陽が、島に隠れるまでまだ時間があり、海を照らし、空も茜色に染まりつつあった。

「この町ともおわかれか~」感傷的になった佐山忠孝が、つぶやいた。

 佐山は、この町で生まれ、母親節子ひとりで育てられた。父親は、富田源一郎で衆議院議員を三期目、民自党に属している実力者だ

 佐山は、県立南昌高校を卒業した。一浪して、東都大学法学部に合格した。
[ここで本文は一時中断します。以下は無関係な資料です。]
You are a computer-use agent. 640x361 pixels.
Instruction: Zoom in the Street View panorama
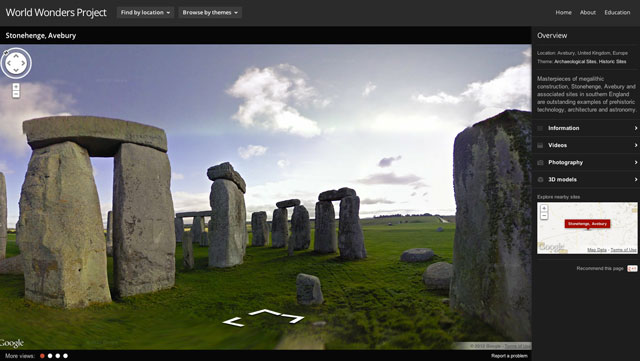[16, 87]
学生時代は、勉学に励み、大学四年の時に司法試験に合格、卒業後、検察官の道を選んだ。

 明日の朝の新幹線で勤務先の大阪に向かう予定であった。

 恋人の大原信子とは、昨日、銀座で送別の晩餐を済ませていた。

 朝、佐山は母に別れを告げて、家を出た。

 東京駅の新幹線乗場に、大原信子が、佐山忠孝を見送りに来ていた。

「元気でね」

「信子も。たまには大阪に遊びに来いよ」

 大原信子は、電車が見えなくなるまでホームに立ち続けていた。

 佐山は、新大阪について電車を二つほど乗り継いで小さな駅近くにある清風寮に入った。

 部屋は、六畳の一間に机と押し入れがついているだけであった。

 佐山の職場の歓迎会は、地検の近くの小料理屋を貸し切って行われた。

 歓迎の挨拶に部長が、席を立った。

 話の内容は乏しかった。

 佐山もそれに倣って、簡単な挨拶を終え、一人ずつ席を回りながら酒を注いだ。

 参加者が、二十人近かったので、自席に戻ってから何分もしないうちに、幹事が中締めと称して、副部長に挨拶を求めた。 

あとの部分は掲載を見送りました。